Moreover, endocrine ANPs are pivotal in tailoring treatments to meet individual patient needs, which are vital for managing chronic conditions such as hypothalamic-pituitary disorders. This study highlighted that nurse-led clinics are particularly effective in monitoring and promoting adherence to complex medication regimes and offer a conducive environment for patients to voice their concerns, thereby improving treatment satisfaction and self-management outcomes. Martinez-Momblan et al. [17] found similar benefits with nurse-led interventions in patients with Cushing’s disease, enhancing patient understanding and engagement.

Significance of psychometric scales in assessing patient knowledge and satisfaction

Condition-specific validated psychometric scales, such as the TASK-Q developed in this study, are essential for accurately measuring patient knowledge, satisfaction, and treatment adherence particularly in managing chronic conditions like hypothalamic-pituitary disorders. These scales provide reliable patient-reported outcomes that are fundamental for enhancing patient-centered care. The TASK-Q demonstrates high internal consistency as indicated by a strong Cronbach’s α of 0.90. This reliability is crucial for generating trustworthy data that can significantly impact clinical decisions and patient management strategies. By identifying gaps in patient understanding or areas of dissatisfaction, the TASK-Q enables clinicians to tailor self-management interventions that improve treatment adherence and health outcomes. Furthermore, data from scales like the TASK-Q offer empirical evidence that can inform healthcare policies and resource allocation, thereby optimizing healthcare delivery and patient outcomes.

Methodological considerations and limitations

While this study provides significant insights, the limitations particularly in exploring the implications of polypharmacy and the lack of a broader, multi-centered approach, warrant cautious interpretation of the findings. Further research is needed to test the validity of the TASK-Q scale in varied clinical settings, in addition to nurse-led clinics, and broader demographics to enhance its generalizability. Such studies are vital for benchmarking and defining best practices in the management of patients with hypothalamic-pituitary disorders.

Conclusion

This study provides valuable insights into the factors that enhance treatment adherence in patients with hypothalamic-pituitary disorders, emphasizing the importance of patient knowledge, satisfaction, and strong therapeutic relationships. These elements contribute to better patient-centered care and can be applied to other chronic diseases that pose similar self-management and adherence challenges.

The study also emphasizes the pivotal role of endocrine ANPs in enhancing self-management in this patient group. ANPs not only address medical needs but also deliver educational, psychological, and holistic support, which are crucial for improving patient health outcomes.
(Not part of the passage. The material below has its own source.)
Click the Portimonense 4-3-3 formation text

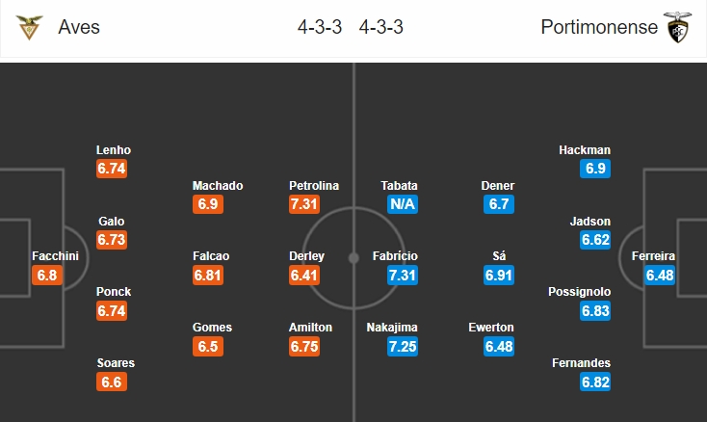pyautogui.click(x=380, y=28)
The findings highlight the significant benefits of dedicated nurse-led care in improving patient satisfaction, knowledge, and adherence, thereby enhancing overall outcomes for patients with hypothalamic-pituitary disorders.
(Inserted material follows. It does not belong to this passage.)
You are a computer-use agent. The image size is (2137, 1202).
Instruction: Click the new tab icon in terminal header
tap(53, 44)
Moreover, this research demonstrates the value of employing validated psychometric tools, such as the TASK-Q scale, to accurately assess patient-reported outcomes. The TASK-Q facilitates patient engagement by offering insights into patients’ perceptions of their condition and comprehension of their treatment plans. Engaged patients, who are well-informed and actively involved in their care decisions, are more likely to adhere to treatment regimens, leading to improved health outcomes.